▸ **What is required**
Look through the material below and return every line that contains "قتيلا".
═════ Raw data
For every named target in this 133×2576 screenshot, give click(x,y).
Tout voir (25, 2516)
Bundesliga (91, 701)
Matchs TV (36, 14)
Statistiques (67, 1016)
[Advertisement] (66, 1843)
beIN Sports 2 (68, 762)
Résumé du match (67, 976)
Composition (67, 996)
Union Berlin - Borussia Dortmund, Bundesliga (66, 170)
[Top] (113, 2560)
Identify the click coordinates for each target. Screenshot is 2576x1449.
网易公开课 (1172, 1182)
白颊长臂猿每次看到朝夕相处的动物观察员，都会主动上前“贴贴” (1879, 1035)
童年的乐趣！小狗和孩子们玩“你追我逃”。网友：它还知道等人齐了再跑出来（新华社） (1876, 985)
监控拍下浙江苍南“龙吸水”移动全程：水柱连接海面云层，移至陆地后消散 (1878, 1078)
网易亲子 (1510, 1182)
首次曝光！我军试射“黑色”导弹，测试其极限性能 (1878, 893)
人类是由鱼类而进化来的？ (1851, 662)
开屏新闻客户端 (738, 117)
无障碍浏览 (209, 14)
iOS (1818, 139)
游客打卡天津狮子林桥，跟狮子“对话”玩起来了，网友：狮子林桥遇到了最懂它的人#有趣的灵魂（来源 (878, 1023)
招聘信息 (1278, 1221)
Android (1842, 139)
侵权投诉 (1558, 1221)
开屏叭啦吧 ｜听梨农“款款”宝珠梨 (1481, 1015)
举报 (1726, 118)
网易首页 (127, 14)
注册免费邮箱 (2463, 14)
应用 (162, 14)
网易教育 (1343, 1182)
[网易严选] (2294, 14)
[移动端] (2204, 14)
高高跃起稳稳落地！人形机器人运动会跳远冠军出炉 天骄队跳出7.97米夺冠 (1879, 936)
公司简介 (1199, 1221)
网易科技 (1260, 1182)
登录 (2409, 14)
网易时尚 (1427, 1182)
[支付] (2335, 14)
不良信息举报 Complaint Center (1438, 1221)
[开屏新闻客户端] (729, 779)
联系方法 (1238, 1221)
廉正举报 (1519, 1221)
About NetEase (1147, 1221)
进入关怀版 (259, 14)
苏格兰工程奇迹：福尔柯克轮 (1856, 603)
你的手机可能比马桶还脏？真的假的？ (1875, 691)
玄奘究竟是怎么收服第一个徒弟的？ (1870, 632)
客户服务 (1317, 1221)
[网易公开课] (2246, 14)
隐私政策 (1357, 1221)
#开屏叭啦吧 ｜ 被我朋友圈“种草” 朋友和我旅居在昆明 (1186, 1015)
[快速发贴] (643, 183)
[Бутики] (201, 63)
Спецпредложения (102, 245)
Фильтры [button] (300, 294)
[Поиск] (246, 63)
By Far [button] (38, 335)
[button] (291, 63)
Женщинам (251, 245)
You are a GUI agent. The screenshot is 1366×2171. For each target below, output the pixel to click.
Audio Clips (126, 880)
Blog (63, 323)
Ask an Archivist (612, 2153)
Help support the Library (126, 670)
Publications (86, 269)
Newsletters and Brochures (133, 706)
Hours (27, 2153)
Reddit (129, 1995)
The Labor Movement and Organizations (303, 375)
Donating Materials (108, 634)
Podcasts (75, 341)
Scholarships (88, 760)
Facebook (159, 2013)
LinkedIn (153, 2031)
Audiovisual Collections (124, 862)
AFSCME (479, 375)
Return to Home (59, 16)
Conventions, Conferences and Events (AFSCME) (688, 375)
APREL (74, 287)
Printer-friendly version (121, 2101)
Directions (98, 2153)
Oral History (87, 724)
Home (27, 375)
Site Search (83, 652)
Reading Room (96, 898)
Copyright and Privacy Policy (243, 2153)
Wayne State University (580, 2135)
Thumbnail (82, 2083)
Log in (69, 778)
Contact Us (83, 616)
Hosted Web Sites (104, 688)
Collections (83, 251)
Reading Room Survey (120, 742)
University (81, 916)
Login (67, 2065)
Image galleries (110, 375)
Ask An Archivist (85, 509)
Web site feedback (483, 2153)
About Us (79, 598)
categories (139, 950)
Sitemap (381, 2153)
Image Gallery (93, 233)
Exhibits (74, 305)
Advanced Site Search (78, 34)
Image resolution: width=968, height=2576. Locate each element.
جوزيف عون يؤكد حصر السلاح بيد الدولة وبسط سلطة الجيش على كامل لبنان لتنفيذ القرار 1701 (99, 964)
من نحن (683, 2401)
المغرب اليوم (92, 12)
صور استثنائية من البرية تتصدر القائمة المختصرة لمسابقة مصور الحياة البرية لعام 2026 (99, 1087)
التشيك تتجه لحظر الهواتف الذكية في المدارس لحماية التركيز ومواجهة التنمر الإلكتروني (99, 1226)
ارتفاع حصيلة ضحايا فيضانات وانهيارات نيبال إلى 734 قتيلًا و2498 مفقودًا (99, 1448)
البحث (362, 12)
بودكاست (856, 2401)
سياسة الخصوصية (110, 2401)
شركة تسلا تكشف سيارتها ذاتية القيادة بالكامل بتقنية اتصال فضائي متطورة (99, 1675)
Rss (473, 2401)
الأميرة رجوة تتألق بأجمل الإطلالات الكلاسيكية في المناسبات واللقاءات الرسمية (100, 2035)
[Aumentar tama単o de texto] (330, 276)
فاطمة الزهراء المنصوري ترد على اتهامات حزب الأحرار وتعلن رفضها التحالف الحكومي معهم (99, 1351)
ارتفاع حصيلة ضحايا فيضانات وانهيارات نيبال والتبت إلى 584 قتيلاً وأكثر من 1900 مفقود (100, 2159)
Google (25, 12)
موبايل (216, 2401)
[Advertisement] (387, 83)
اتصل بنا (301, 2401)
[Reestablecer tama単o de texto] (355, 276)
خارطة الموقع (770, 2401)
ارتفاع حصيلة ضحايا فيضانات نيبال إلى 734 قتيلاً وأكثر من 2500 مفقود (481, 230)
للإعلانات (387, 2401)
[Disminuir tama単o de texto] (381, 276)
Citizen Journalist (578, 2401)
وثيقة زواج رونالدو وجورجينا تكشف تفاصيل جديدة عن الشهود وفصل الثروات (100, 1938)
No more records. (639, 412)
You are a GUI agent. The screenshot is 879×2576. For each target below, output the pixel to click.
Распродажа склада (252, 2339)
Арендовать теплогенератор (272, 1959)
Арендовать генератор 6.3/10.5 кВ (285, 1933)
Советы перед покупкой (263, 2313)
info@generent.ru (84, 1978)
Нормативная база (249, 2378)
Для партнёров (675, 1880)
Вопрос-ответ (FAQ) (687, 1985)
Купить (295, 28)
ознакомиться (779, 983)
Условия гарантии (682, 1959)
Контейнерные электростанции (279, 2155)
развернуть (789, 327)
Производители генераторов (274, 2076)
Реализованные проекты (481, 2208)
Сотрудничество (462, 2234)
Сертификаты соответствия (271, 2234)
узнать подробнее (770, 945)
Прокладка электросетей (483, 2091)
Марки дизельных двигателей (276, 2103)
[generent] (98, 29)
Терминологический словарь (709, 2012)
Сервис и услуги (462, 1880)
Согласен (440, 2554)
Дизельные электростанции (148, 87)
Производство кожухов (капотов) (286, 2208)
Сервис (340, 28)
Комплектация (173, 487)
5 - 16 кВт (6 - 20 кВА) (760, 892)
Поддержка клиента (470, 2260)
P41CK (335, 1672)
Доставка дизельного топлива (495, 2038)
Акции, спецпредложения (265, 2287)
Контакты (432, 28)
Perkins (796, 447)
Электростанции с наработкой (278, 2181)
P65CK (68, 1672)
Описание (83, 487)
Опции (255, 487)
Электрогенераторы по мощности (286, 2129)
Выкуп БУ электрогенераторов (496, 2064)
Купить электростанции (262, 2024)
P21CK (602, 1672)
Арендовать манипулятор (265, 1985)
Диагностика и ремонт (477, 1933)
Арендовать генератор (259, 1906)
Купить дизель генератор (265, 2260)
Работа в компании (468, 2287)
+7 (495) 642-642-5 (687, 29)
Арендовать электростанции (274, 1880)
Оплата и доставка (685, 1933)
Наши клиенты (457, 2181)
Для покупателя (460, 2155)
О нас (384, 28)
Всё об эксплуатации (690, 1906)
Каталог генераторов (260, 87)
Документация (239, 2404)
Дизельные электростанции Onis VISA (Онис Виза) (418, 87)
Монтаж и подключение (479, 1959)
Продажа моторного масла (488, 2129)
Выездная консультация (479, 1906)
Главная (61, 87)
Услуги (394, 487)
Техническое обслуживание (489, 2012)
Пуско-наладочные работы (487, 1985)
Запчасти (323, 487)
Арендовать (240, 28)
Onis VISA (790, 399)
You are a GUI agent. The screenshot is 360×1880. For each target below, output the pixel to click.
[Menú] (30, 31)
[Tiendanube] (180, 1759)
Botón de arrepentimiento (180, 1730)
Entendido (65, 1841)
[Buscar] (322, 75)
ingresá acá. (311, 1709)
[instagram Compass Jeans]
══════════
▸ **The completed task**
ارتفاع حصيلة ضحايا فيضانات وانهيارات نيبال والتبت إلى 584 قتيلاً وأكثر من 1900 مفقود (100, 2159)
ارتفاع حصيلة ضحايا فيضانات نيبال إلى 734 قتيلاً وأكثر من 2500 مفقود (481, 230)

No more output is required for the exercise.